_EXERCISE DATA_
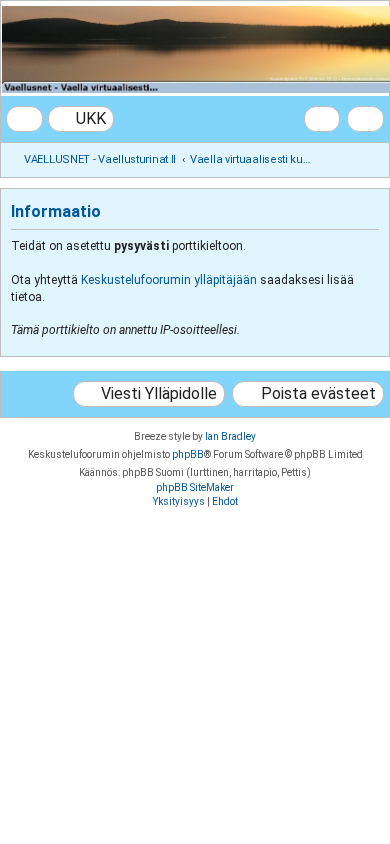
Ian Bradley (230, 436)
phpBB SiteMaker (195, 487)
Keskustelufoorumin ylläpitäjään (169, 280)
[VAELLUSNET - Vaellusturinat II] (194, 49)
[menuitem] (81, 119)
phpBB (188, 454)
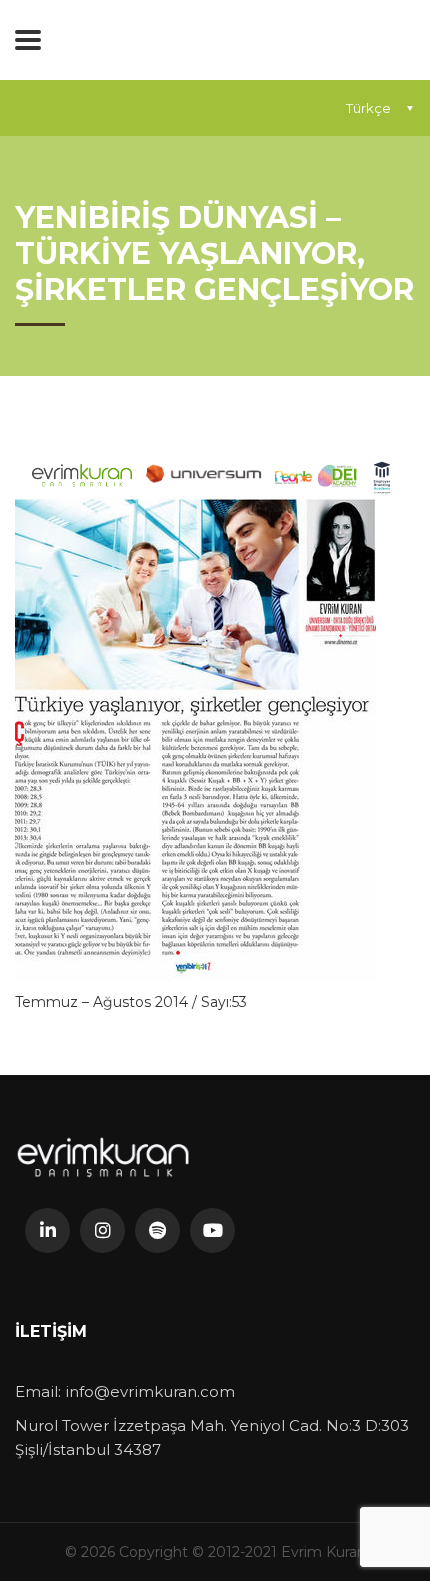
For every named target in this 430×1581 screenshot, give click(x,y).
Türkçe (368, 108)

_AIM OF THE TASK_
With the pictures excluded, restate word for word each line from the one that contains "[menuitem] (81, 119)" through the last line of the listing above.

_OUTPUT FOR THIS EXERCISE_
[menuitem] (81, 119)
phpBB (188, 454)
For every named target in this 430×1581 screenshot, give click(x,y).
Türkçe (368, 108)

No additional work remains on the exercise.